UVA’s administration engaged in behavior that can be described as “gaslighting.” Administrators asserted that Bhattacharya had behaved aggressively when he hadn’t, and then cited his increasing confusion, frustration, and hostility toward the disciplinary process as evidence that he was aggressive. And all of this because Bhattacharya asked an entirely fair question about microaggressions, a fraught subject.

Bhattacharya turned to FIRE in December 2018, near the height of his dispute with UVA. We put him in touch with members of our FIRE legal network and connected him with Michael J. Lockerby in the Washington, D.C., office of Foley & Lardner LLP. With the help of Lockerby and fellow Foley attorney Jack Haake, Bhattacharya sued UVA on First Amendment grounds. 

Just last week a judge ruled the suit can proceed, rejecting UVA’s assertion that Bhattacharya’s speech was unprotected because it was “offensive.” 

With all the brilliant minds at UVA Law (including at its prominent First Amendment Clinic), we were pretty surprised to see UVA’s lawyers making one the most basic First Amendment faux pas: the incorrect assertion that “offensive” speech is not protected speech. It most certainly is. The Supreme Court has repeatedly and clearly held that offensive speech alone, up to and including purposely hateful expression, is absolutely protected by the First Amendment

(UVA lawyers: We have some great First Amendment resources to help you out. You can start with our very digestible Freshman Orientation programming on hate speech and work your way up to FIRE’s comprehensive “Guide to Free Speech on Campus.” There’s also our First Amendment Library with cases on point — including some greatest hits that might ring a bell from your 1L year, including Brandenburg v. Ohio, R.A.V. v. City of St. Paul, and Snyder v. Phelps. But I digress … .)

As Bhattacharya’s case shows in perhaps the starkest scenario to date, professionalism policies are being used to punish students who say just about anything, provided an administrator happens to object. 

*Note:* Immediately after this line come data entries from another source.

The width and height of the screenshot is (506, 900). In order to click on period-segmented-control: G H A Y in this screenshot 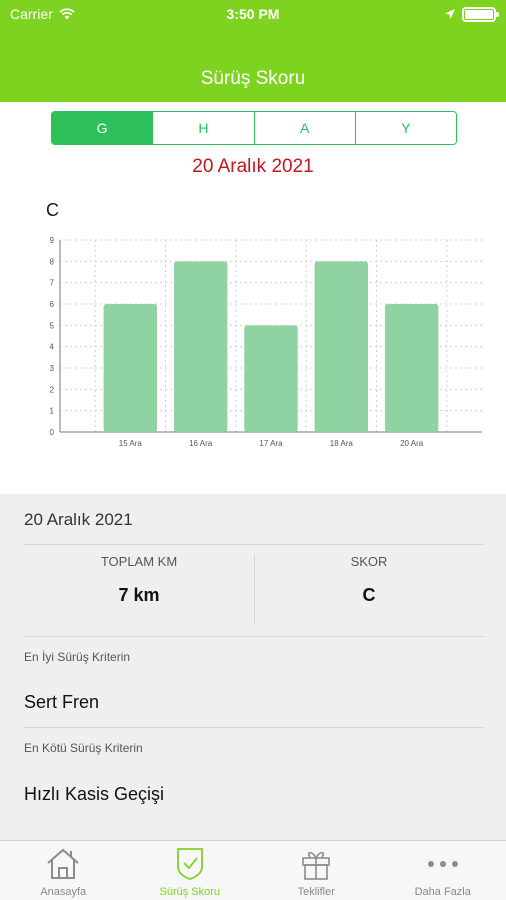, I will do `click(254, 128)`.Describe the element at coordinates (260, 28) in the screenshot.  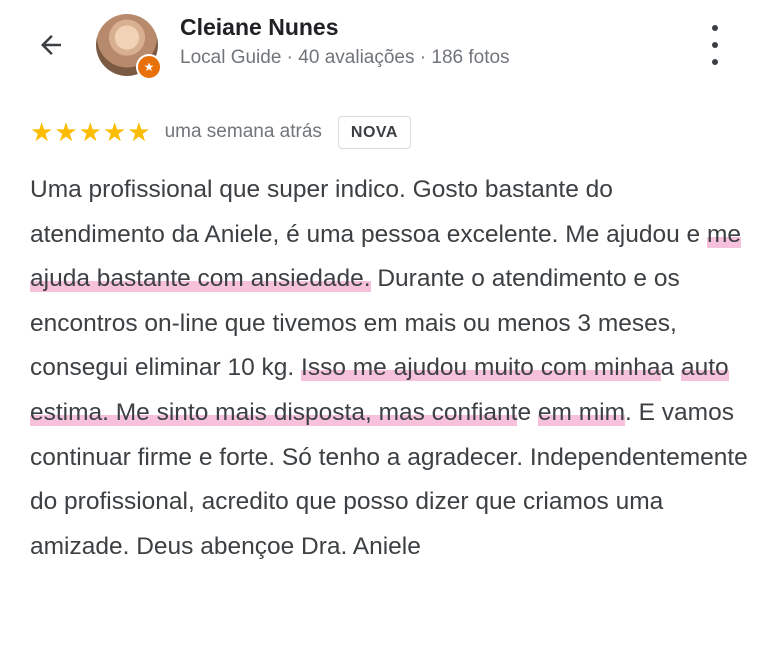
I see `reviewer-name: Cleiane Nunes` at that location.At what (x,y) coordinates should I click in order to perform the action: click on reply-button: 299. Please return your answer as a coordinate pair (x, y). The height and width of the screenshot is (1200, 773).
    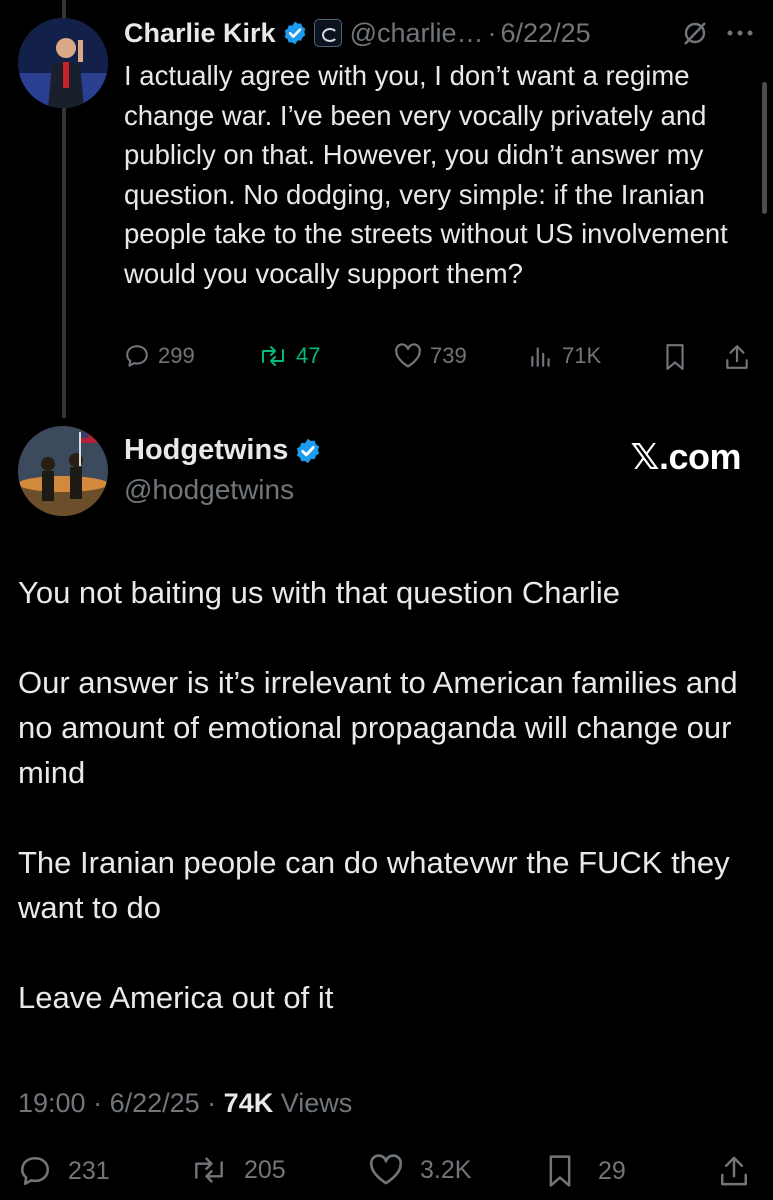
    Looking at the image, I should click on (160, 356).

At UVA — a public university bound by the U.S. Constitution’s most stringent standards of expressive freedom — asking the wrong question about a controversial topic was enough for Kieran Bhattacharya to be sent for a psychological evaluation and banned from campus. FIRE hopes the court reviewing his case will find this to be an unacceptable result for students pursuing professional degrees at any institution bound by the First Amendment.

Correction: An earlier version of this story described Bhattacharya as having been “banned” from campus over his questions at the microaggressions panel. Issues surrounding the basis for that ban remain unclear. UVA issued a no-trespass order against him in December of 2018 — about a month after he was suspended — allegedly because Bhattacharya posted "comments on a chat room that were perceived as threats" or "threatened the well-being of members of the community through various social media platforms." While UVA could — and has the burden to — demonstrate that the social media posts forming the basis for the no-trespass order were unprotected true threats, there does not appear to be any indication that Bhattacharya's earlier suspension was premised on these posts. UVA and the police have failed to share the basis for what it alleges were threats, either publicly or with Bhattacharya.

Correction No. 2: Correcting the scrivener's error above to reflect that the no-trespass order was issued in December of 2018.